Many American expatriates living abroad and dual citizens are required annually to report foreign bank and financial accounts to the U.S. government on Form TD F 90-22.1, (often referred to as FBARs) and are required to pay U.S. tax on income of those foreign accounts, as appropriate. FBAR stands for Report of Foreign Bank and Financial Accounts (FBARs). This form is due by June 30 and no extension is allowed for this form.
This form is intended to help the IRS identify individuals with foreign accounts. It is one of the ways to find American citizens and green card holders who avoid paying U.S. taxes.
Who must file FBARs?
Americans living abroad must file FBARs if an aggregate value of foreign financial assets exceeds $10,000 at any time during the year. For example, if you have a $6,000 foreign checking account and another $5,000 foreign savings account, then you must file FBARs because the aggregate value exceeds $10,000.
Which accounts should be reported?
Financial accounts at foreign financials institutions are not the only accounts that should be reported. If you have a financial account at a foreign branch of a US financial institution (for example, you have an account at a Citibank branch in London), then this account should be reported on FBARs. Foreign mutual funds and foreign-issued life insurance or annuity contract with a cash value should be reported. Foreign hedge funds and foreign private equity funds are excluded. If you own a luxurious condo in Paris as well as art, antiques, jewelry, foreign currency and precious metals held directly, you should not report it.
What are the penalties?
American expats face severe penalties if they fail to file this form. There is a penalty of $10,000 for each negligent violation. In case of a willful violation a penalty can be up to $100,000 or 50% of the amount in the account. In some extreme cases like you willfully failed to file FBARs, you can face a penalty of up to $250,000 or a jail time up to 5 years.

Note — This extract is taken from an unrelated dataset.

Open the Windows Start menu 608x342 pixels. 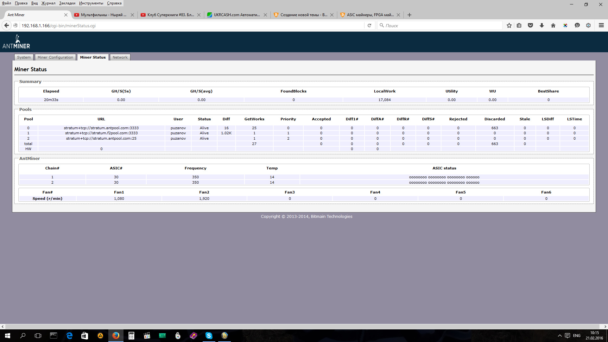pos(8,336)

Where should I file FBARs?
If you choose a regular post mail, then FBARs should be sent to:
Department of the Treasury
Post Office Box 32621
Detroit, MI 48232-0621
If you prefer an express delivery service, please use this address:
IRS Enterprise Computing Center
ATTN: CTR Operations Mailroom, 4th Floor
985 Michigan Avenue
Detroit, MI 48226
You should work with a tax professional who can help you with filing FBARs and resolving other US expat tax questions.